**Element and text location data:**
☆ ☆ ☆
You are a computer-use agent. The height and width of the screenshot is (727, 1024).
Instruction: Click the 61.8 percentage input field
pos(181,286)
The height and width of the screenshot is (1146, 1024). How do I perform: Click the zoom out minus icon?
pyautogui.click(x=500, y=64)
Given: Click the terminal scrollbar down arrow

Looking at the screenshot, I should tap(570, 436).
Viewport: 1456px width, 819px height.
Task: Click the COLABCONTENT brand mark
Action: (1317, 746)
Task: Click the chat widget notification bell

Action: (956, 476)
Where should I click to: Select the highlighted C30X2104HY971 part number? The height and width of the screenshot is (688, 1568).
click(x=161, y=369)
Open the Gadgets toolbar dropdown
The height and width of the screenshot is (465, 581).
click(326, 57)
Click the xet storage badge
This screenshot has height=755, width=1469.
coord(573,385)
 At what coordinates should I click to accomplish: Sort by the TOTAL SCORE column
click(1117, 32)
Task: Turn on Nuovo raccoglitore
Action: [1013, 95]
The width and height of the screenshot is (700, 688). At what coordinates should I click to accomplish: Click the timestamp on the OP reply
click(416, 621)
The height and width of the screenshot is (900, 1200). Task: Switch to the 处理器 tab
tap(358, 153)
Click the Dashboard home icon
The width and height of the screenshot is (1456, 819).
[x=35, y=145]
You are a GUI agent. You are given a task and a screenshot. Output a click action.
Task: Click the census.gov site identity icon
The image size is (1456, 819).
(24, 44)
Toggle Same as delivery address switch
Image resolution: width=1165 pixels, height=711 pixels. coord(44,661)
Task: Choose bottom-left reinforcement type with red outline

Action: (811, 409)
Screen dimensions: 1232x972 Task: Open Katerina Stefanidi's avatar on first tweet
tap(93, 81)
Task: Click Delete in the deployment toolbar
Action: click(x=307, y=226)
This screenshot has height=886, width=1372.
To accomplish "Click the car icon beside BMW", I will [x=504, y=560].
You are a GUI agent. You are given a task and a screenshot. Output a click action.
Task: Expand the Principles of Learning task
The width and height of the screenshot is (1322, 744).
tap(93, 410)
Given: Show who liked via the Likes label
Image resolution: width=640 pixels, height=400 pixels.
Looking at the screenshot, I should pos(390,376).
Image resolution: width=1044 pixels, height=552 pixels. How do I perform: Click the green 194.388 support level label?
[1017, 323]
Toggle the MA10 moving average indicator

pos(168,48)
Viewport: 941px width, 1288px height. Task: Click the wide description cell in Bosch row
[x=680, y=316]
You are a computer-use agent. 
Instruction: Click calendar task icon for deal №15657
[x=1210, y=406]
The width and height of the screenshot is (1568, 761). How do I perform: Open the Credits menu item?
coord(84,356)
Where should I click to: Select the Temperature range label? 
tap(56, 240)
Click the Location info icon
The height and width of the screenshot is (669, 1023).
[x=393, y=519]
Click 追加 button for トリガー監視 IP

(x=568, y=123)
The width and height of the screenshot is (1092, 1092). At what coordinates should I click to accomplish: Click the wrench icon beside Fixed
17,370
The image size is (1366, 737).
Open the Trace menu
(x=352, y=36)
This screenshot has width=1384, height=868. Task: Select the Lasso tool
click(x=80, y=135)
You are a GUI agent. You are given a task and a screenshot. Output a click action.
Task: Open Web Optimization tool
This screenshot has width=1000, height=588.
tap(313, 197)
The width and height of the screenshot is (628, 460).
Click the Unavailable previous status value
☆ ☆ ☆
**CHALLENGE:** Copy out the lines above exactly as they appear, starting with the line that contains "The height and width of the screenshot is (1146, 1024)." and ending with the line that contains "click(326, 57)", both of those lines included.

**RESPONSE:**
The height and width of the screenshot is (1146, 1024). How do I perform: Click the zoom out minus icon?
pyautogui.click(x=500, y=64)
Given: Click the terminal scrollbar down arrow

Looking at the screenshot, I should tap(570, 436).
Viewport: 1456px width, 819px height.
Task: Click the COLABCONTENT brand mark
Action: (1317, 746)
Task: Click the chat widget notification bell

Action: (956, 476)
Where should I click to: Select the highlighted C30X2104HY971 part number? The height and width of the screenshot is (688, 1568).
click(x=161, y=369)
Open the Gadgets toolbar dropdown
The height and width of the screenshot is (465, 581).
click(326, 57)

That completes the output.